Your embracing of the cowboy style was actually born out of a breakup.  How did putting on cowboy boots help you work through that?

Ugh… this is going to make me cry… I was so broken and so forgotten by me. In living for a family and a man who I was extremely dedicated to, well… I just forgot to consider me. Does this make sense? So, while the reaching for that pair of cowboy boots may have been seen as a simple thing on the surface, it was the first time, in a very long time, that I reached for something that was truly, honestly and uniquely me. They are an expression and a reminder to always remain true to who I am. This sentiment is also reflected in my logo; the sewing needles and pins represent my North Star which is creativity, joy and spirit.

What first inspired you to sew a quilt for your niece?  Why not just buy a stuffed animal? 

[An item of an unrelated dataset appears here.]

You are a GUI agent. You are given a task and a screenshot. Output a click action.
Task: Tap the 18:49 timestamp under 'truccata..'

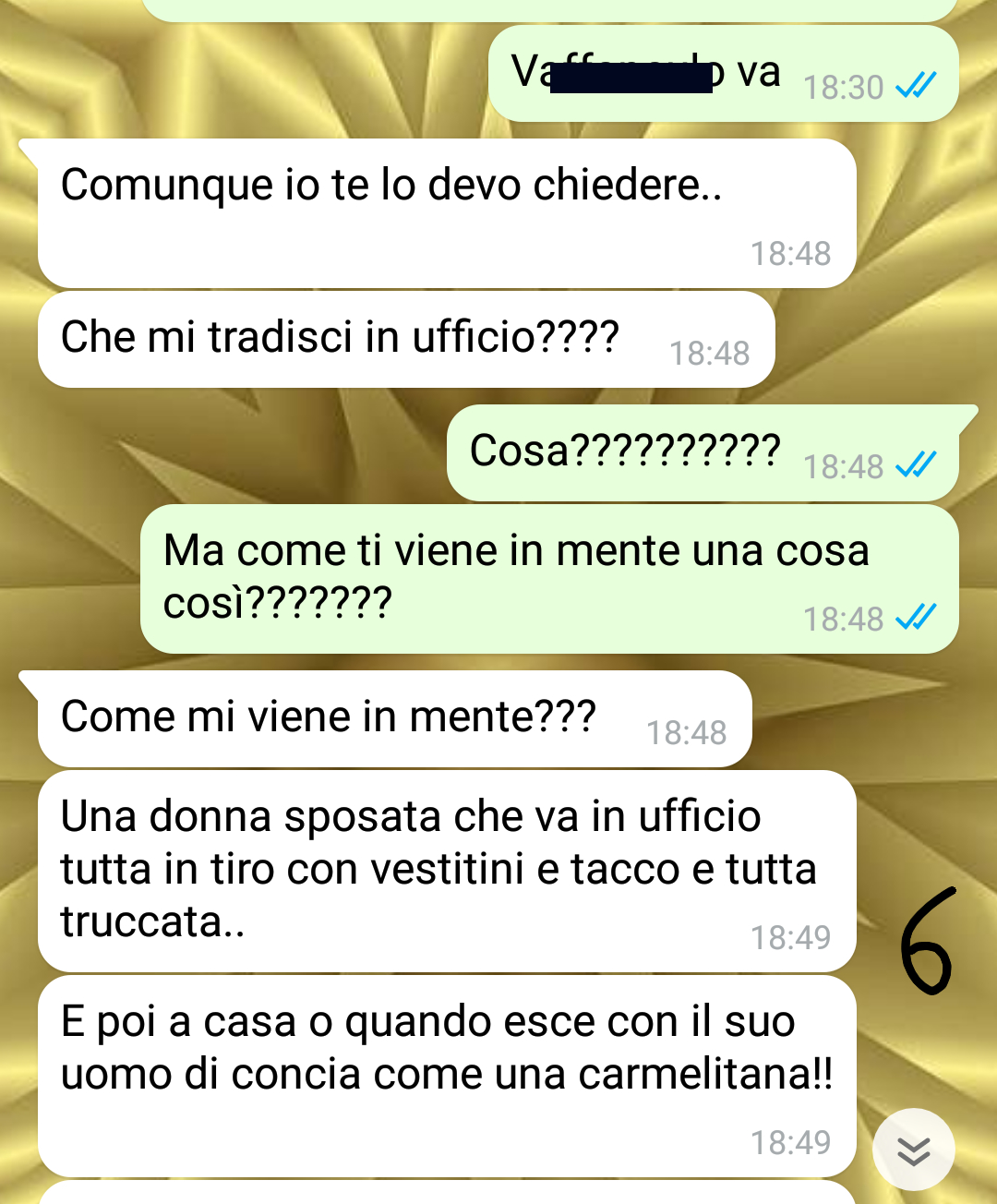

Haha, what an awesome question! I’ve never thought about this or considered it. I guess the answer is that I wanted to create something truly from the heart and I’ve always felt that quilts can welcome a new born and wrap them in love. I wanted that experience for my niece… I wanted to wrap her in love so she would always know she is welcomed and loved beyond measure by her Uncle Dale.

What is your creative process for each quilt you create?

I am one of these people who sees inspiration in everything. I’m constantly taking photos and saving images. My process generally starts with an understanding or macro idea of something. The details resolve over time as I find the right elements that I want to combine such as a shape, a color palette, a certain texture or fabric… but more than anything I do my best not to see color or shapes but rather the emotion that those things invoke within me. Synesthesia is the process of having one sense inform another. This is where I design from. What information I gather from my eyes, I do my best to understand in my heart.

How long does it usually take for each quilt?

Most quilts take 3 weeks to 3 months to make depending on how complicated the design is. This is why I do not sew for money. It is not a business model that pencils. When someone wants me to make them a quilt, I say great… then follow their question up with “how much do you make in a month? -Cause that’s going to be the base price for a quilt + supplies.” The conversation typically ends there cause honey you’re not paying me $500 for a quilt that takes a month to make. It’s also why I teach, make patterns, author books and have a new line of fabrics.

Are you listening to music, sewing in the same room each time, at the same time of day or what is happening around you when you are quilting?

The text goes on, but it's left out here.